Table 1(b) - Knowledge of business questions for an audit of efficiency focused on application processes
Note: Additions to the questions and risks in the Practice Guide are shown in italics.
Potential Risks to Efficiency
Knowledge of Business Questions
- The verification strategy (for information included on applications and submission of additional information) is not based on a thorough analysis of risk and the criteria as defined in legislation and policy.
- Opportunities for shared services have not been explored.
- Senior management challenge of the status quo is not sufficiently rigorous.
- Is there a high-level strategy setting out the approach to risk assessment, when and how information on the application should be verified, and when it is appropriate to have the applicant submit additional information?
- Does program management have information on the number of applications where information has been found to be incorrect, incomplete, or fraudulent? (Such information may help auditors understand the level of risk associated with the application process.)
- Is the error rate on applications consistent with a defined risk tolerance?
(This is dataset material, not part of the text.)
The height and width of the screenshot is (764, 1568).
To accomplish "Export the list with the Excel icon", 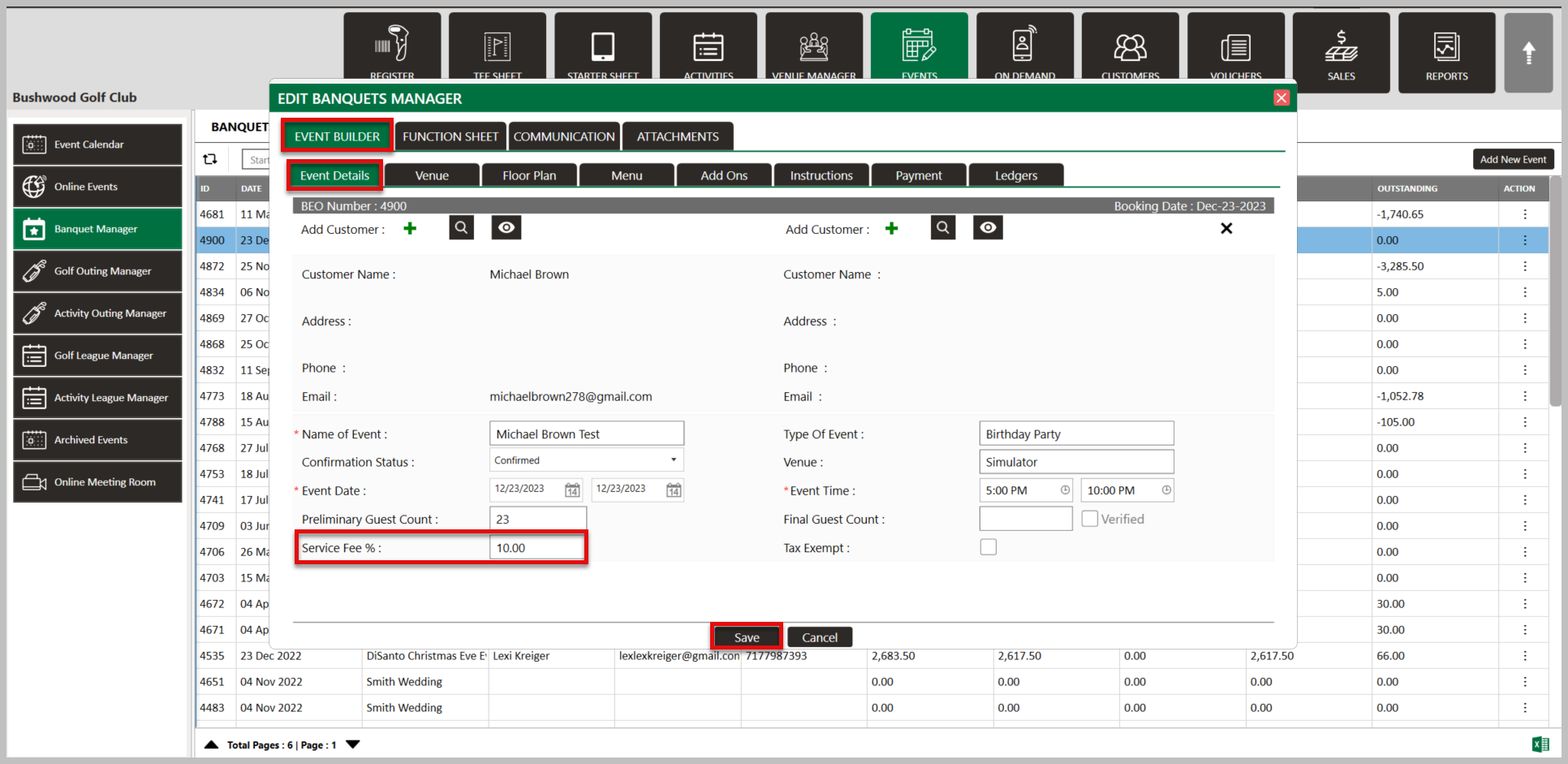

- How does the strategic plan reflect the importance that the organization is placing on efficiency? Does the plan reflect specific, strategic efficiency initiatives in key areas such as shared services, human resources, procurement, asset management, IT systems, and business process redesign?
- Has the organization assessed the risks and potential consequences of inefficient operations?
- Has the organization assessed the feasibility of switching to less costly methods, including shared services (particularly with other application-processing functions in government), rationalizing the range of goods or services provided, and restructuring the organization, where appropriate, to function more efficiently?
- To what extent does the government promote shared services among similar functions? Does it have service or access centres (for example, does it follow the Service Canada model), common call centres, or shared IT systems for common functions? Do staff process applications for multiple programs?
- How often do licences need to be renewed? How often do applicants apply for the program? Is the renewal period set out in legislation or policy? Is it based on risk analysis? (Note that the frequency of renewal or reapplication will have a major impact on program efficiency.)